I flesh this organisational ideology into a tangible design by providing a scope and toolkit to put the words into action. Within a transformational culture, organisations are shaped by three distinct yet co-dependent elements that together form a triangular approach:
Transformational leaders exude the purpose, they communicate the vison, and they align their behaviours with the values of the organisation. Instinctively, they understand that they are the role models; that the way that they act, interact and react (the AIR they breathe) shapes the culture and the climate of their organisation.
They create the conditions for their people to be the most brilliance versions of themselves, by engaging in quality conversations and by creating psychologically safe spaces for dialogue. Transformational leaders act with objectivity whilst empowering others, demonstrating both self-awareness and empathy, and seeking constructive, win/win remedies to complex business problems.
Transformational justice blends procedural justice (robust, rigorous and legally compliant) with restorative justice (compassionate, inclusive and fair). In so doing, the organisation is rejecting the tired, reductive, corrosive, and damaging models of justice that have created so much harm, to so many, for so long.
Harm is reduced, trust is built, and relationships are protected. Psychological safety is promoted through an emphasis on early and informal resolution, creating opportunities for insight, reflection and learning.
The transition to a people and culture function is one of the most exciting elements of a transformational culture. Connecting employee experience with customer experience, the new people and culture function ensures that the climate experienced by employees and stakeholders matches the organisations cultural and strategic objectives.
Working collaboratively with unions, employee groups, managers and other partners, the people and culture function creates a powerful cross functional transformational culture hub to design and deliver the new culture and its associated systems and processes. Within a transformational culture, the people and culture function is guided by a set of new standards and competencies such as positive psychology, principled negotiation, nudge theory, systems thinking and restorative justice.

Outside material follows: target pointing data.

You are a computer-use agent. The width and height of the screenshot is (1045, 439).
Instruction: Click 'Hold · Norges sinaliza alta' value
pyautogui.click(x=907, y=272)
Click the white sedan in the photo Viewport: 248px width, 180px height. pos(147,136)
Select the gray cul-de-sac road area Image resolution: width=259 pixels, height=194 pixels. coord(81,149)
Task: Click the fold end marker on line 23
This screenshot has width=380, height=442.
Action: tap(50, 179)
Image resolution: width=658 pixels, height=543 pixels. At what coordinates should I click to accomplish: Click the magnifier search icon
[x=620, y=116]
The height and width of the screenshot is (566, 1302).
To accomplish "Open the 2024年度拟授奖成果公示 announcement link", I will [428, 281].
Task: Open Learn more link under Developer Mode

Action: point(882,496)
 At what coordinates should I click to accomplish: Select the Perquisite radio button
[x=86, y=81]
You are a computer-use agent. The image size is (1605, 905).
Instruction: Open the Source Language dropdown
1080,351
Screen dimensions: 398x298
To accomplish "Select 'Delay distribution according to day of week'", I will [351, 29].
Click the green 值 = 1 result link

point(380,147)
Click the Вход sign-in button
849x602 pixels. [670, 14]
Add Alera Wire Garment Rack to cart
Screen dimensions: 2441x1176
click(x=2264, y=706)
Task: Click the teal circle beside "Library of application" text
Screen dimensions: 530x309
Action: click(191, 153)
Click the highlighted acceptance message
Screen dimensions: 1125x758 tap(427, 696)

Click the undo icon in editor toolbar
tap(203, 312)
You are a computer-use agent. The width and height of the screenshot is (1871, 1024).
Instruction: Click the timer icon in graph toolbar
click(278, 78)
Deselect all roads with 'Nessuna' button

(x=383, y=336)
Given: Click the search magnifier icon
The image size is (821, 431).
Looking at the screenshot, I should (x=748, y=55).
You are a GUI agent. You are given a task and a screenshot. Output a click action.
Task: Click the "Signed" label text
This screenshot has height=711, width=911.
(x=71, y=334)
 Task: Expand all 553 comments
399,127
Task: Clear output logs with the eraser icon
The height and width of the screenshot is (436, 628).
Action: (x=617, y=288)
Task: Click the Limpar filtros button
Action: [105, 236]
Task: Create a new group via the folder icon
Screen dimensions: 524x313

The model is receiving numerous accolades from organisations desperate for a new cultural paradigm and a practical blueprint. One example is Northeast Lincolnshire Council (NELC). The Council felt that its traditional suite of policies mismatched the modern and evolving values that they wanted to achieve.
Jonathon Sturgeon, People Partner at NELC, understood the need for a culture change: “A lot of policies forget that there’s a person at the end of each process. Treating people with respect is second nature to us as a team, and our procedures needed to reflect that.”
In a transformational culture, the culture of an organisation becomes an asset rather than a liability. My approach ultimately offers not a prescription but a proposition for businesses to be as effective internally as they are externally.
Surely, as we are all straining every sinew to build a workplace fit for the 21st century, we can no longer leave culture to chance. It’s time to get to work.